Referencing and sometimes citing https://diamondlightsource.github.io/workflows/docs/

Ollie is working on enabling small in-process callbacks that are required for some plans. Because of the plan stub subscribe, this can be done from within a plan without needing to touch the RunEngine, but a way to make sure that the RunEngine unsubscribes again from the subscription id would be useful, else we risk gaining a growing overlapping set of callbacks with every run.

Because these callbacks are being run within the same python process as blueapi, they are limited by the resources given, which should remain minimal. When callbacks grow to require more resources or speed or repeatability, they should be extracted into the workflow system.

We therefore need to consider how to trigger those workflows. Blueapi already has one persistent callback to send documents to the message bus for the client and other services- the following assumes that this callback remains in place either to send messages to a bus or to insert documents into a document store.

In order to enable a complete experiment I believe we need:

An API for workflows to consume data from [the message bus|a document store]
An API for workflows to put data into [the message bus|a document store|the blueapi instance that spawned them]
An API for plans to receive data that results from workflow runs and use them to adapt their future behaviour
A way of triggering workflows: we should be able to decorate a plan and define 1 or many workflows that should be executed for [the plan|each run within the plan]

A simple plan that triggers an external workflow

def my_plan(detectors: list[Readable], workflow_param: int):
    @run_workflow(workflow_id="my_workflow", params={"my_param": workflow_param)
    def inner_plan():
        run_id = yield from open_run()
        for _ in range(3):
            yield from OurAPI.next_position_from_workflow(PositionType, "my_workflow", run_id)
        yield from close_run()

A simple workflow, for which there is a copier template (or similar) to build a container and register it with the workflow engine with the name "my_workflow", such that the only thing required to create a new workflow is defining my_analysis or my_per_point_analysis or both (? Something entirely within this python file only)

def my_analysis(foo: int, data) -> PositionType:
    ...

def my_per_point_analysis(foo: int, data) -> PositionType:
    ...

@click.command()
@click.argument('my_param')
def main(ctx: click.Context, my_param: int, run_id: uuid) -> None:
    run = tiledAPI.run_from(run_id)
    OurAPI.send(my_analysis(my_param, run.get_data()))
    while run.has_more():
        OurAPI.send(per_point_analysis(my_param,  run.next_position())

Acceptance Criteria

All of the sub-issues on this issue have been resolved

DiamondJoseph · 2025-02-13T15:07:41Z

I have assumed in this that OurAPI extracts authentication information and information about sending information back into the plan from either its ENVironment or from additional paramets unshown

DiamondJoseph · 2025-02-13T15:16:12Z

@run_workflow is something like a Msg pre-processor that when it sees a StartDocument inserts the run_id into a message to the Workflow engine.
As we have made an authenticated request to blueapi, blueapi can then on-behalf-of the user get a token that is authorized for running the workflow and accessing the data with that run_id.

olliesilvester · 2025-02-13T15:50:12Z

Ollie is working on enabling small in-process callbacks that are required for some plans.
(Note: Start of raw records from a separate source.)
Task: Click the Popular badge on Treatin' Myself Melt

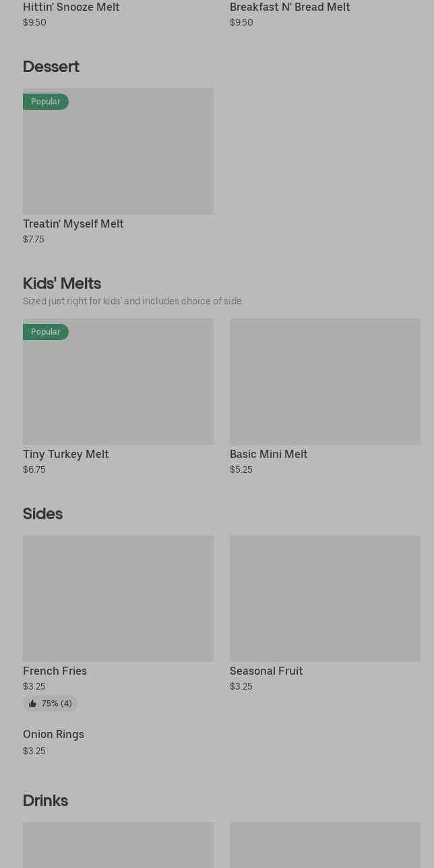Action: (46, 102)
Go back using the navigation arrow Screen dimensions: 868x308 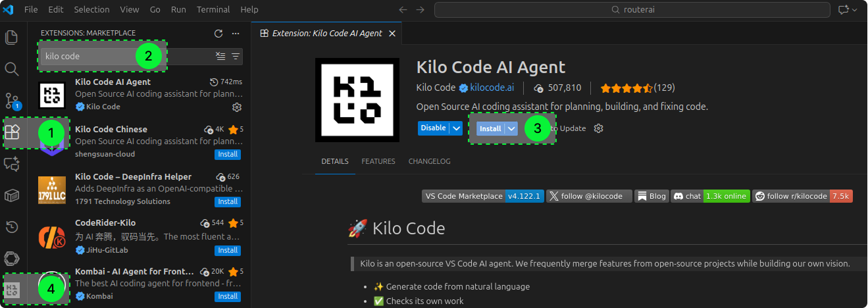(403, 10)
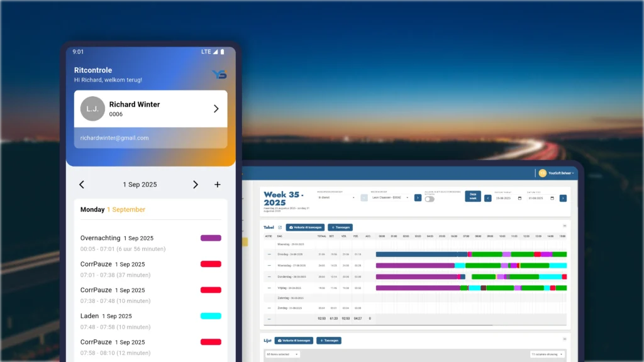The image size is (644, 362).
Task: Go to previous day in mobile calendar
Action: point(82,185)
Because of the plan stub subscribe, this can be done from within a plan without needing to touch the RunEngine, but a way to make sure that the RunEngine unsubscribes again from the subscription id would be useful, else we risk gaining a growing overlapping set of callbacks with every run

This shouldn't be a problem since subscribe returns the uid for that subscription, so the decorator handling the subscriptions can keep track of everything

Also, for interest, MX main uses for callbacks are:

Creating nexus files based off experimental parameters
Depositing information to ISPyB
Triggering zocalo processing

In Hyperion, we run these in one external process and use bluesky.callbacks.zmq to send messages across from our plan-running process. For our non-hyperion bluesky beamlines, we are using BlueAPI, so can't easily run callbacks in external processes. However, it's not a blocker since for now. Running these callbacks internally using the subscribe plan stub will be fine, and we can switch to the Argo way once it's ready.
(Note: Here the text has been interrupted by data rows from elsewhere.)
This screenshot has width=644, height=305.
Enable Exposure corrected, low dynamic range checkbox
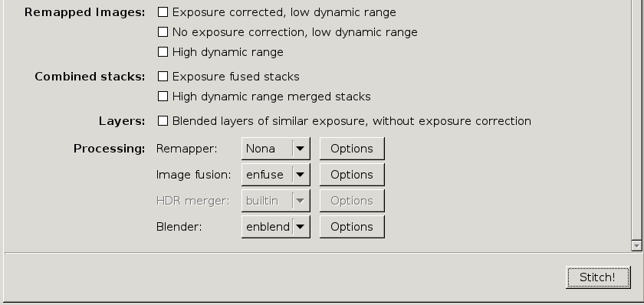pyautogui.click(x=163, y=12)
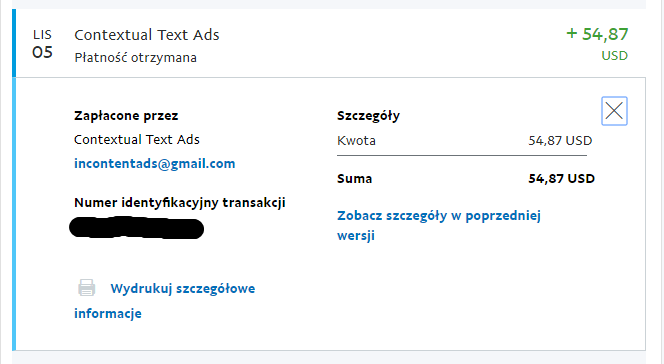Viewport: 664px width, 364px height.
Task: Click the bold Suma 54,87 USD total
Action: coord(561,179)
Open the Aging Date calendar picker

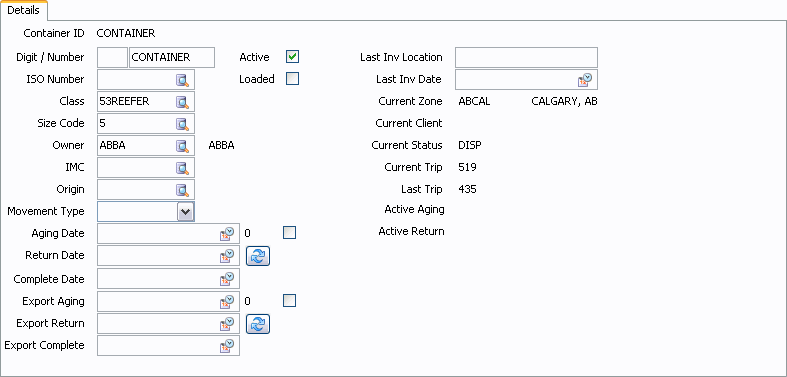click(227, 233)
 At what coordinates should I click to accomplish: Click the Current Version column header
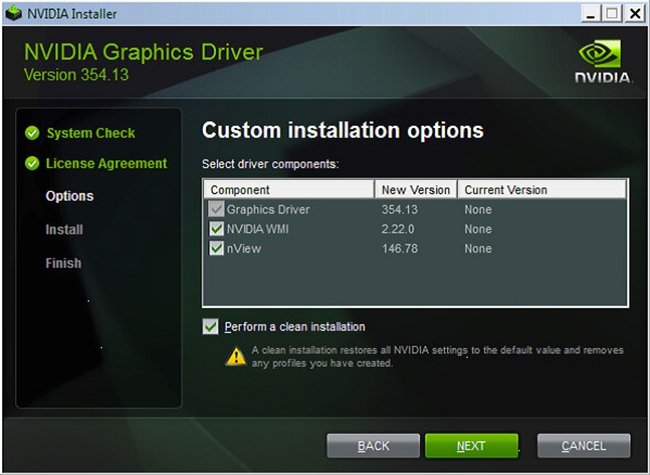[x=541, y=190]
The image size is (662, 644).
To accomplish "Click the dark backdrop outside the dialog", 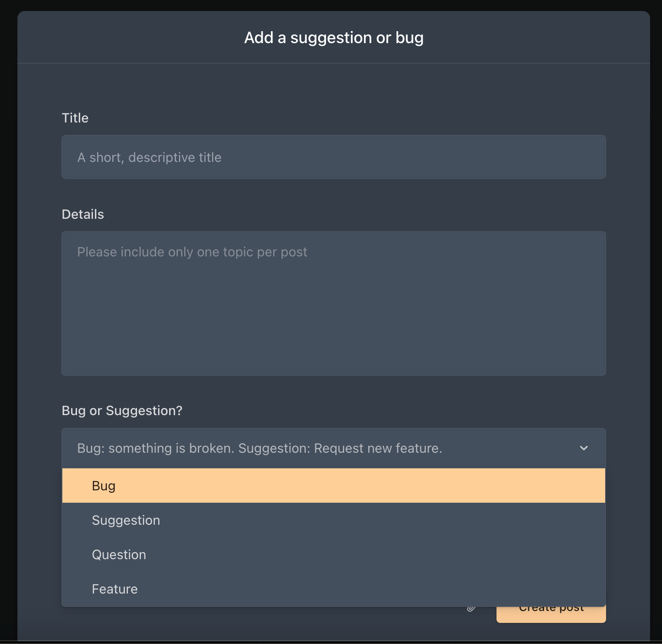I will click(x=8, y=321).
Tagging @DominicOram for interest too

DiamondJoseph · 2025-02-13T15:51:27Z

Any processing that cannot be run in the workflow engine (proprietary analysis?) can still make use of the APIs for consuming/sending data but a way of passing authn information in will be required [probably as a small additional note on the Copier template?].
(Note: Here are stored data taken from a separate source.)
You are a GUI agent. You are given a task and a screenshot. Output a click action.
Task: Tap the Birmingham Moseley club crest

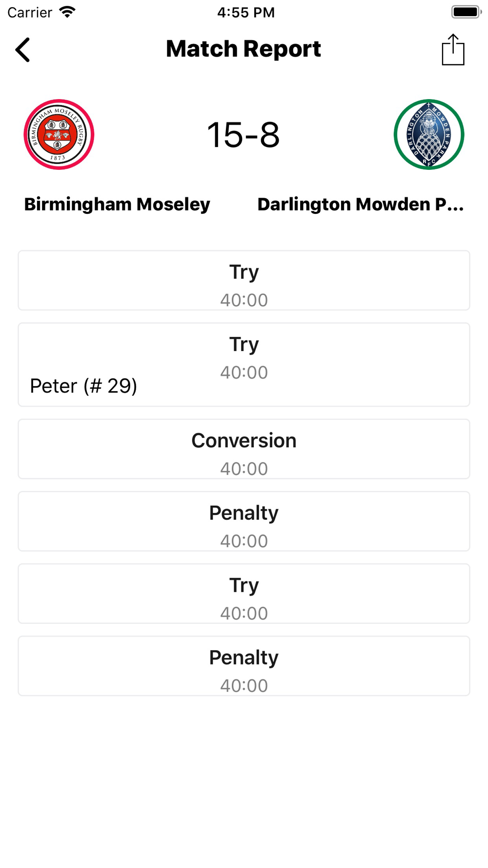59,134
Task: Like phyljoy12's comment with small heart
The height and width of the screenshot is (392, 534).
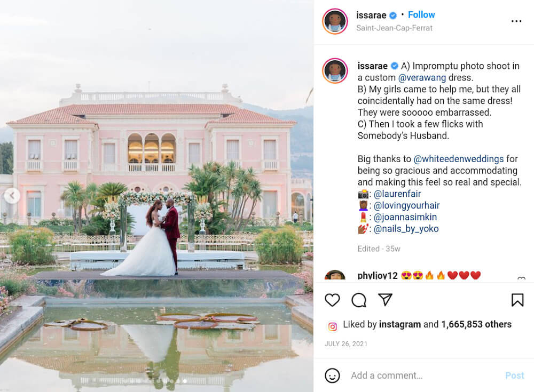Action: coord(521,278)
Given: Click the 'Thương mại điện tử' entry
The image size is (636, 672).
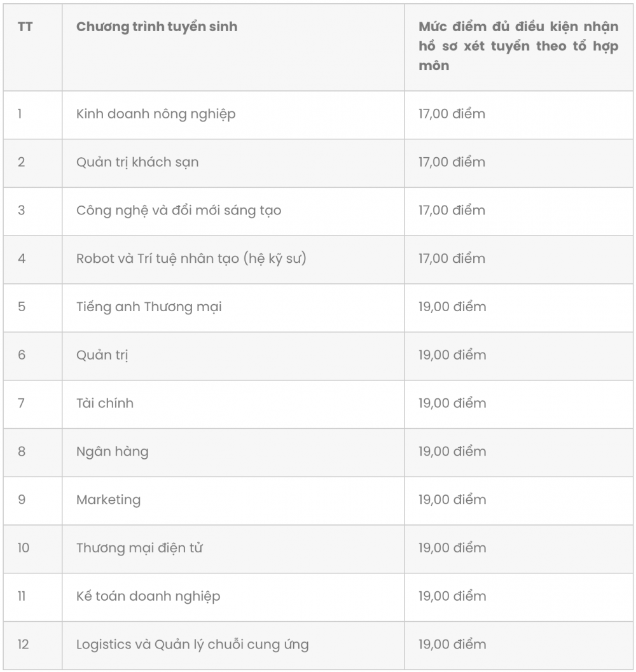Looking at the screenshot, I should coord(139,548).
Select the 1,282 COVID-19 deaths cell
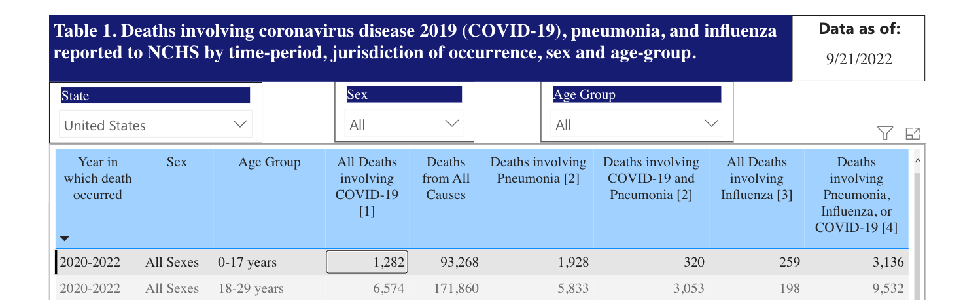This screenshot has width=980, height=300. (x=367, y=263)
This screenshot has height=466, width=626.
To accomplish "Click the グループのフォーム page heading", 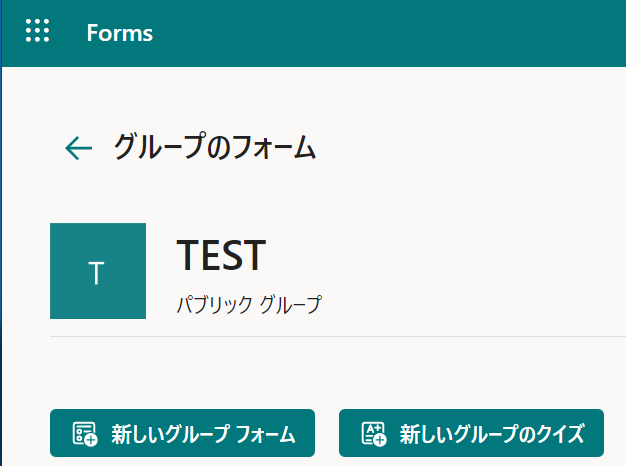I will point(214,149).
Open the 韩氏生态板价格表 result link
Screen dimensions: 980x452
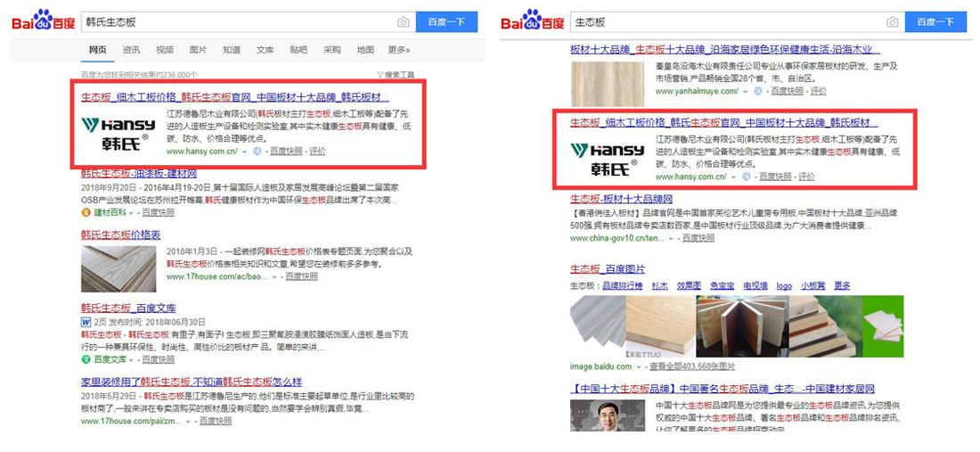point(120,234)
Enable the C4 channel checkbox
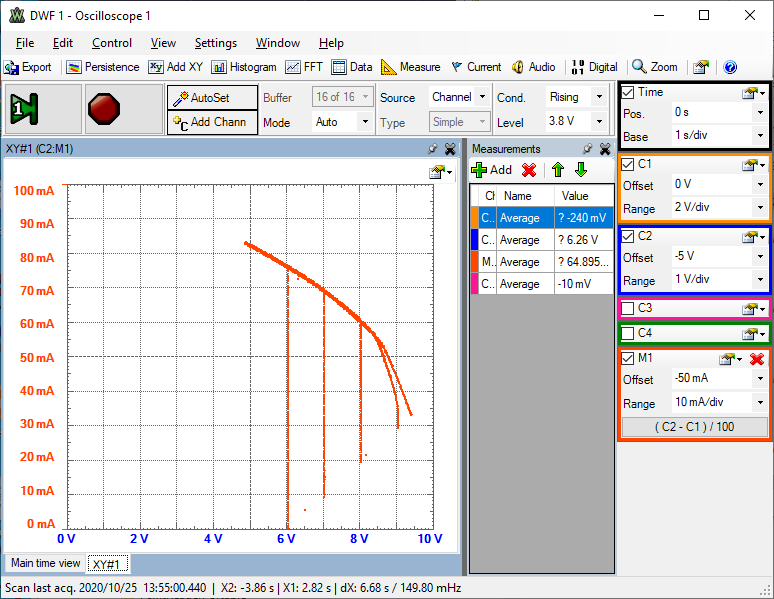This screenshot has height=599, width=774. click(x=628, y=333)
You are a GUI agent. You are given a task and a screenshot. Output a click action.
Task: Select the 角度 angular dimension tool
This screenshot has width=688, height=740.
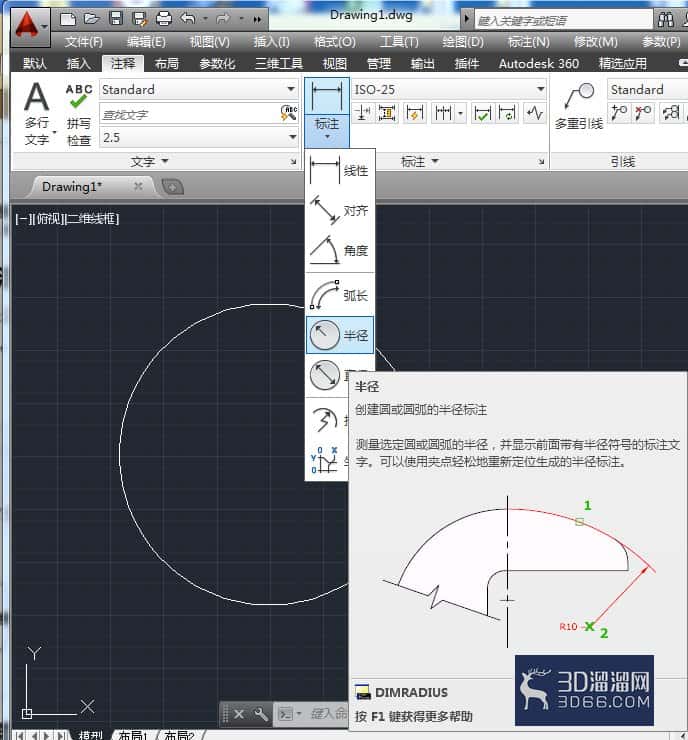click(x=340, y=250)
How will workflows be organised? One repository that in an ArgoCD like way is loaded for the workflow engine?

DiamondJoseph · 2025-02-13T15:54:18Z

So the MX use cases right now are fire-and-forget style callbacks, without any further introspection required for the plans, or any introspection is e.g. loaded from ISPyB?

olliesilvester · 2025-02-13T16:08:31Z

So the MX use cases right now are fire-and-forget style callbacks, without any further introspection required for the plans, or any introspection is e.g. loaded from ISPyB?

For the external callbacks, yes (as far as I can see).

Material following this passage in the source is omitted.